Finally - a "top" list where nonprofit leaders shine

publication date: Jul 9, 2011
author/source: Janet Gadeski
When you come across a "top" list - "Top Workplaces in Canada" or "Top Canadian Executives" or "Top 40 Under 40" - do you scan it looking for nonprofit organizations or leaders? Janet Gadeski photo

I do. And usually I find a few - not near the beginning, not in the largest typeface. But for the most part, those honour rolls are all about corporate leaders. The only lists where charity leaders predominate seem to be the annual AFP chapter awards. It's as if the people behind most of the "top" lists don't truly understand success that doesn't involve making money.

Young "best possible" are nonprofit-oriented

That's why it was so refreshing to learn about Youth in Motion's "Top 20 Under 20" awards. It's not specifically a nonprofit competition, but sets out to "help [young Canadian leaders] become the best possible role models for their peers, the best possible ambassadors for Canada and the best possible business, political, social and thought leaders of the future," according to its organizers.

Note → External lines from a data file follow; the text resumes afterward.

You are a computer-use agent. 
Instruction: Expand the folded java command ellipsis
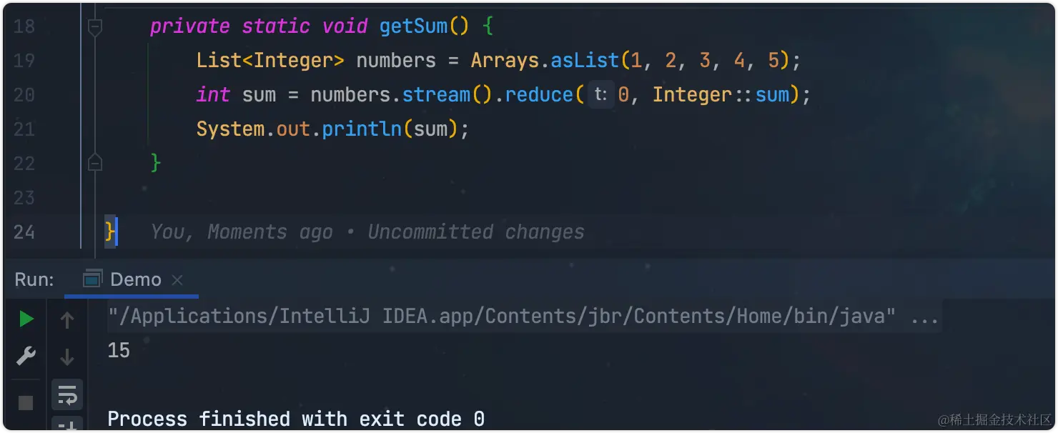pyautogui.click(x=924, y=317)
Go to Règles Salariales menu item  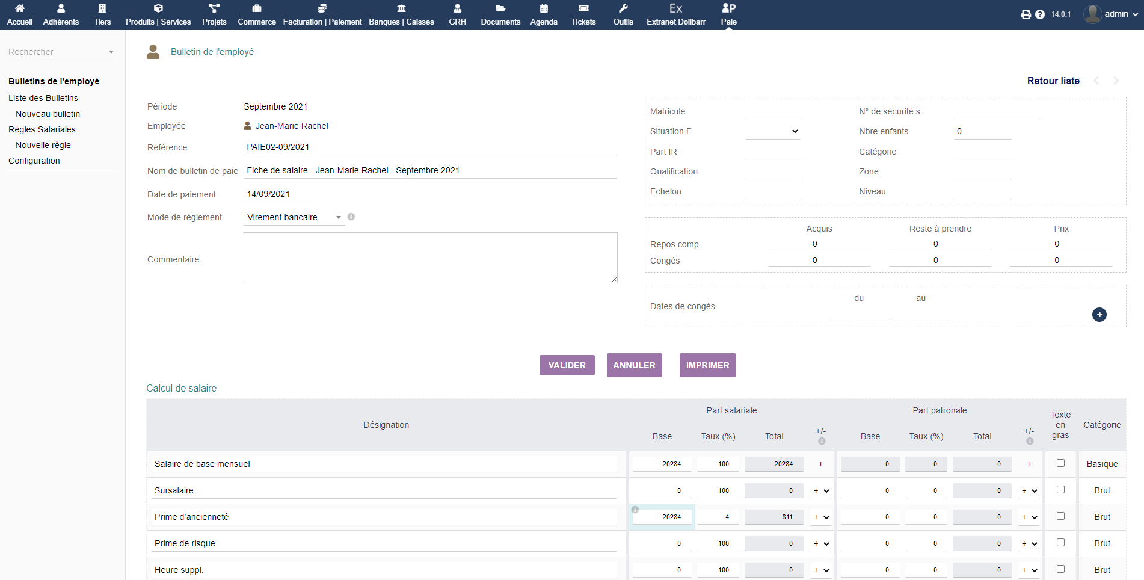pos(42,129)
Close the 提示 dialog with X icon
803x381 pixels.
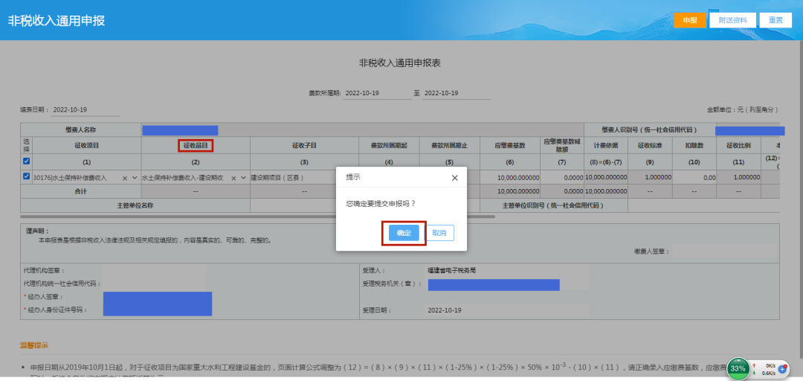click(454, 179)
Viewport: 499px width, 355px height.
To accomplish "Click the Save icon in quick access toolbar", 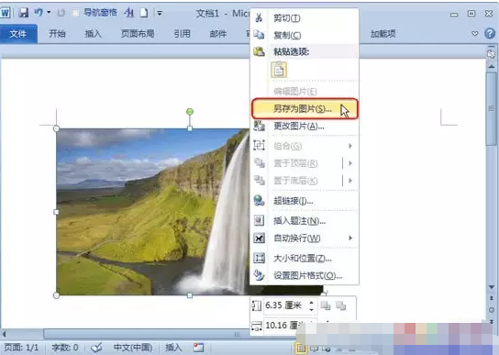I will pyautogui.click(x=23, y=13).
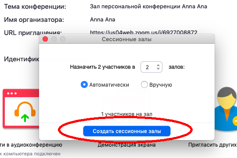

Yet most of this year's winners, chosen by a panel of Order of Canada judges for their innovation, leadership and achievement, are either already active in the nonprofit sector or passionately committed to innovations that will likely lead them there in the future.

A dazzling random sample

  • Nineteen-year-old Ivneet Bains began a mentoring organization that helps young people with math skills and public speaking. Math4me now has 16 employees and has helped over 300 students, some of whose grades have increased by 60%.
  • Jennifer Cloutier, also 19, lost her legs to a car accident at the age of six. The Harvard professor who nominated her describes her as "one of the most impressive, perhaps the most impressive" student he's ever taught. By focusing on stem cell research, she aims to improve the lives of the disabled and those with chronic illnesses.
  • Darren Cole, age 16, started Kids Against Canadian Hunger to support food banks, and with his two brothers, launched another organization that's distributed almost $1 million in school supplies and backpacks to needy children.
  • Sameer Dhar has already won the Alberta Premier's Citizenship Award for raising money both for Haitian relief and for local needy families.
  • Megan Fultz helped start the Winnipeg chapter of Oxfam, and serves as the Prairie regional chair for the national organization.
  • Eighteen-year-old Corey Cook  is an advocate for an organization working with First Nations youth. A proud graduate of its programs, he gives the agency credit for helping him stay away from drugs and gangs, and deal with peer pressure.
  • Tiffany Harrington, 17, created The Cross Generational Exchange to bring youth and seniors together and increase respect for community elders.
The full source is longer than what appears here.